Beijing has steered clear of interfering directly, saying that it trusts Hong Kong’s embattled leader Carrie Lam to handle the situation. However, the protests have presented Chinese leader Xi Jinping with one of the biggest popular challenges since he came to power in 2012.
Last week's district council elections were widely viewed as an opportunity to measure public opinion on the movement.
The huge 71 percent turnout and wholesale victories for the pro-democracy camp, which took control of at least 17 of the city’s 18 district councils, were thus a stark rebuke to Beijing-backed Lam and her handling of the protests.

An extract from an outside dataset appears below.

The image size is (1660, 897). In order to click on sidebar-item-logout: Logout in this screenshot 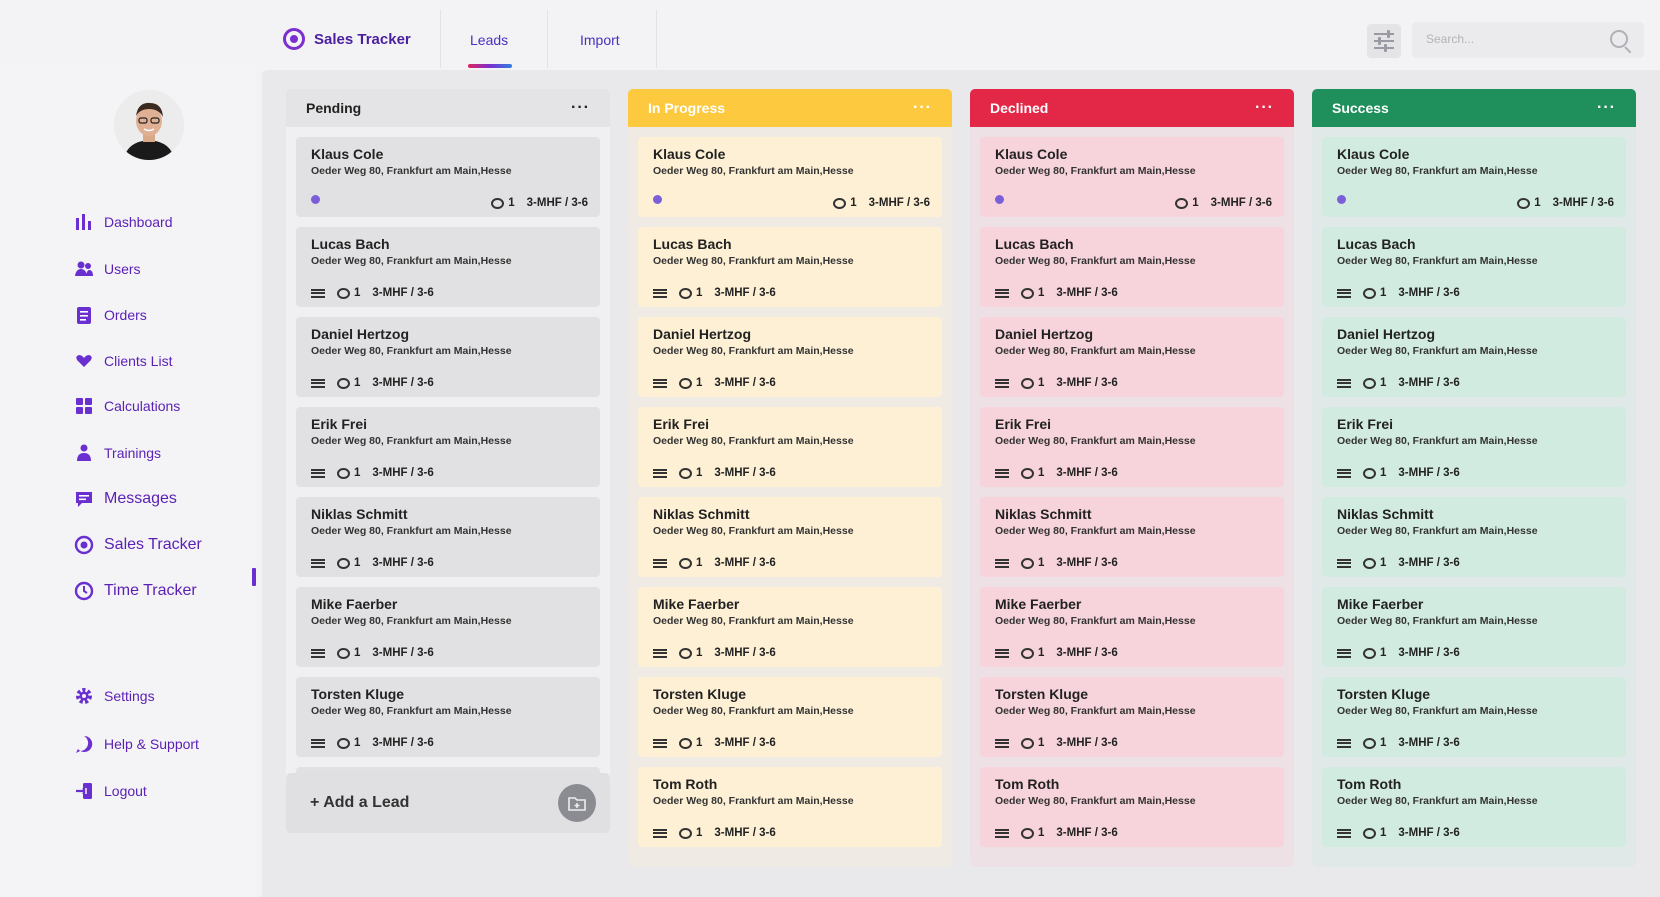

“Voting for district councils is solely a small step for us to express our political views," added Lee, who has been participating in the protests since they began in June. "But it’s irrelevant to our demands.”
There has been relative calm in Hong Kong for the past week since the local elections delivered an overwhelming victory for the so-called "pan-democrats."
However, activists pledged to maintain the momentum of the movement with three marches on Sunday.
Police again fired tear gas, they claimed in response to bricks hurled by demonstrators.
“The government didn’t reply to our demands at all. No matter how many weapons they use and how much force they deploy, officials turn a blind to our demands,” said Chan, a clerk in her 40s who declined to give her last name.
“I was happy for 10 seconds after casting my vote last Sunday as I could see so many people lined up outside the polling station. Although the pan-democrats have gained a landslide victory, it doesn’t change the fact that the government is still ignoring us.”
“These young protesters are not the culprits behind the chaos in Hong Kong," said Chan, holding an umbrella and in a black mask — items that have come to characterize the protests.
"I really admire them because they never forget the original faith of the movement, which is to fight for democracy.”